Mike Mentzer, the “man and steamer”, the multifacetedness of his talents, excelled in bodybuilding, business, philosophy and literature, was born on November 15, 1951 in a German town in Pennsylvania (Philadelphia). His childhood passed in the Euphrates, a small farm town in the same state.
Passion for sports began for Mike at the age of 11, when his attention was drawn to a magazine about bodybuilding. According to the athlete, then he just fell in love with this sport. At age 19, Mike began taking steroids, and in 1971 he first took part in bodybuilding competitions. Ambitious Mike set as his goal to get the title “Mr. America”, however, then the young man got only 10th place. In the same 1971, Mentzer met Arthur Jones, who literally turned his view on training. Another person who influenced the inner world of Mentzer was the writer Ein Rand. It was after reading of his works that Mike acquired categorical judgments, an unshakable certainty of his rightness and the habit of dividing everything around into black and white. From now on his principle was the connection of reason with reality. This principle became the original justification of Mike’s professed atheism. According to the athlete, if God really existed, he would have to live somewhere, but since the “place of his dwelling” has not yet been found, the very existence of God raises great doubts.
Interestingly, Mike never concealed that he was using steroids. According to the athlete, taking steroids has become for him a conscious choice, the result of long comparisons between risk and possible benefits. It is worth noting that this decision did not have any negative consequences for the health of Mentzer.
In 1979, Mike decided to test his strength in the competition, “Mr. Olympia.” He won in the heavyweight division, but lost in the absolute classification to Frank Zane. The athlete did not despair and again took part in Olympia in 1980. However, the unexpected return of Arnold Schwarzenegger prevented the implementation of his plans. Leaving the competition in 1975, Arnold took first place (already for the seventh time). Although it was rumored that the results were rigged, and that Arnold was in a much worse shape than in 1975, such rumors were a mild consolation for Mike, who took only 5th place. By the way, Mentzer himself repeatedly said that Olympia 1980 was “bought.”

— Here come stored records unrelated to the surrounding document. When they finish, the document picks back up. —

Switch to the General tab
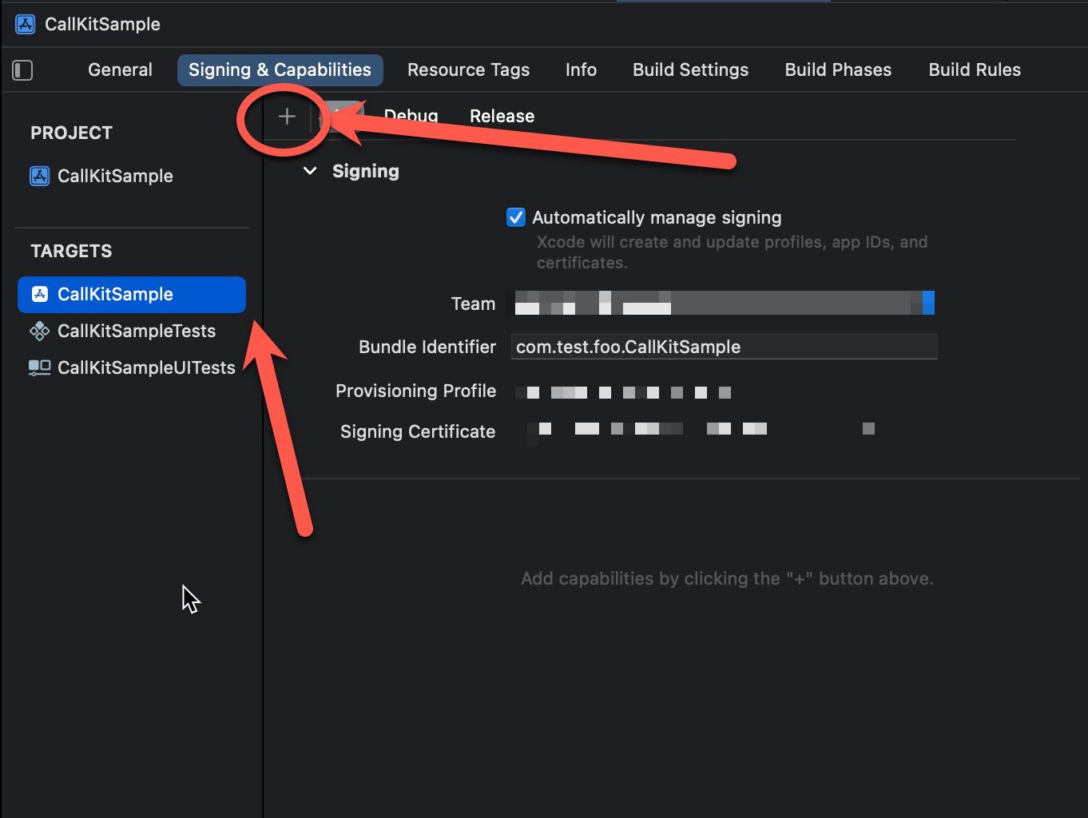 [x=120, y=69]
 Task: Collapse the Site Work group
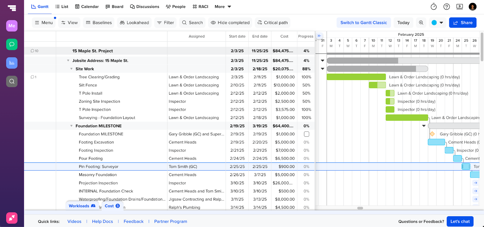pos(71,69)
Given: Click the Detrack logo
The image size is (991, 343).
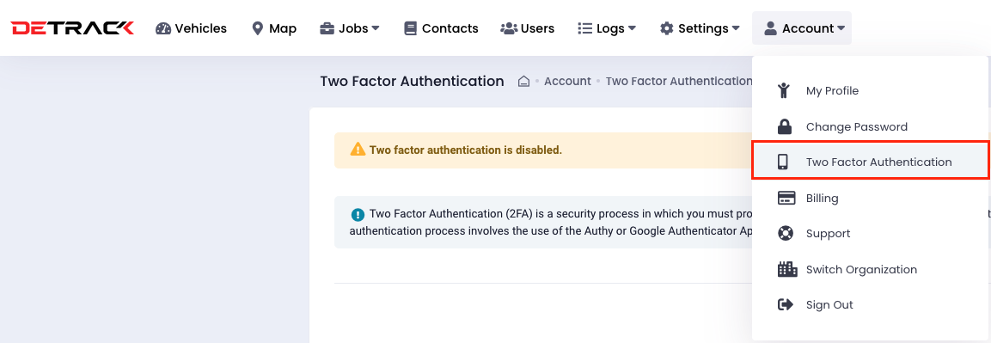Looking at the screenshot, I should pos(72,28).
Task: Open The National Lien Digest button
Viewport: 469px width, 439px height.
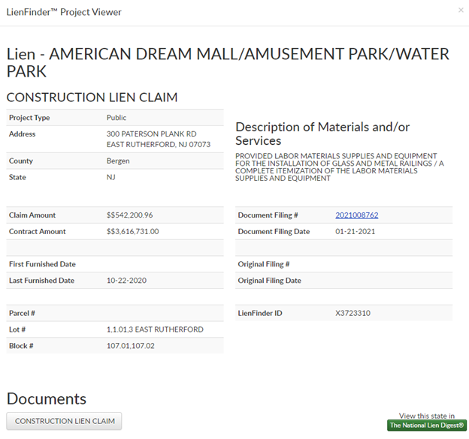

After this tournament, Mike Mentzer stopped participating in competitions and took up coaching. One of his findings was a new system of training, which gave much more time for rest than was customary. The proof of the effectiveness of such a system was the career of Dorian Yates, who was coached by Mentzer. Dorian became six times Mister Olympia, despite the fact that bodybuilding began to get carried away at a rather late age (20 years). At the beginning of coaching practice, Mentzer tried to apply the theory of high-intensity training to Arthur Jones, but the expected progress did not follow. Mike concluded that the problem is more the overtraining of muscles than the lack of training. Arthur’s method said that training should be intense, short and infrequent. However, Mike decided that this system “sins with excesses.” According to Mentzer, his pupils managed to achieve maximum results when the number of sets was reduced to 2-4 times in 4-7 (and sometimes 10-14) days.
Mike‘s method has caused a lot of criticism, but the athlete himself said that all attacks are grounded by jealousy and personal hatred of the athlete himself. Using the terminology of her idol, writer Ein Rand, Mentzer says in an interview that we live in an era of envy and the only goal of many people is to defame others.
It is hardly an exaggeration to call Mentzer a real workaholic. In his own words, he enjoyed working 10 to 12 hours a day. For many years the main meaning of his life was work.
Relations with his brother Ray, Mike almost all of life were quite complex, but the joint health problems brought them very close. The brothers were very afraid of losing each other. Ray Mentzer had problems with kidneys and excessive blood coagulability, and Mike once experienced an operation on the cervical spine, pneumonia and the formation of blood clots in the lungs. However, despite all these difficulties, the brothers treated their problems philosophically and, relying on doctors, were optimistic about the changes for the better. Unexpected surprise for the Mentzers was the participation shown by Arnold Schwarzenegger. One day he called Ray, asked about his affairs and asked to call at any time if you need help. This call shocked Mike, because he always perceived Arnold as an outstanding personality, but did not suspect such “high human qualities” in this athlete.
Mike Mentzer passed away on June 10, 2001 from a heart attack. Apparently, the death of the athlete was a heavy blow to his brother Ray, who first discovered Mike. Ray Mentzer died two days after his brother’s death.